Cartilage restoration may be an option for you if you have experienced cartilage damage or loss due to an injury of the knee, repetitive sports, or work related activities. With cartilage damage or loss you may experience symptoms such as knee locking, catching, localized pain and swelling.
Autologous chondrocyte implantation, or ACI, is one of the procedures you and your doctor may consider for cartilage reconstruction. With ACI, you should prepare for two surgeries. During the first arthroscopic surgery, a few cartilage cells are taken from the knee and transferred to a lab. For four to six weeks the cells are grown in a culture and multiplied. The second surgery then takes place wherein a periosteal patch, taken from thick tissue that covers the shin bone, is sutured over the area of the damaged cartilage. The cultured cells are then implanted into the lesion where they will continue to multiply and integrate with surrounding cartilage.

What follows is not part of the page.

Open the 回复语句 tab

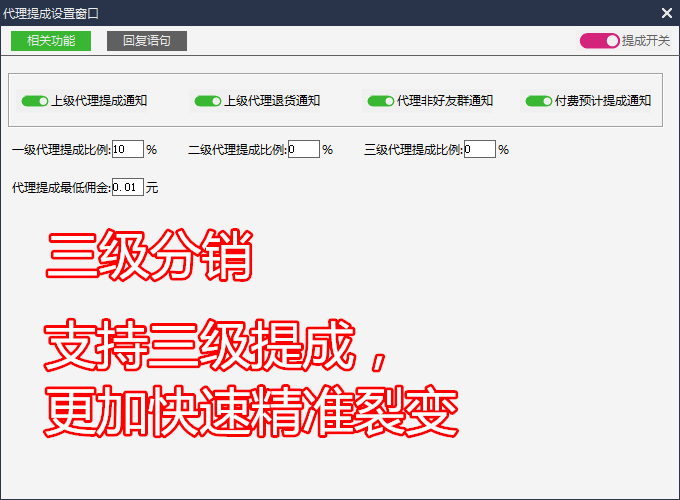click(x=146, y=41)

Another recent cartilage reconstruction procedure involves producing cartilage tissue artificially by placing cells on a porous scaffold material. The cells then grow on this frame, called an artificial scaffold, where they form tissue. When the artificial cartilage is inserted in the patient’s knee the supporting scaffold is gradually resorbed and only the cartilage tissue remains.
Cartilage repair is also being done through microfracture surgery. The procedure works by creating tiny fractures in the underlying bone. This causes new cartilage to develop from a so-called super-clot. The surgery is quick, is minimally invasive, and can have a short recovery time. Microfracture, ACI and the artificial scaffold are leading edge procedures and techniques in which the orthopedic surgeons aligned with Hoag Orthopedic are recognized experts.
Post-Operative rehabilitation will be very important when undergoing cartilage restoration. At Hoag, your physical therapist will be an orthopedic dedicated specialist working closely with your physician, you and your family in order to help you regain full, optimal use of your knee. To derive maximum benefit from your surgery, you will be asked to adhere to a personalized rehabilitation plan.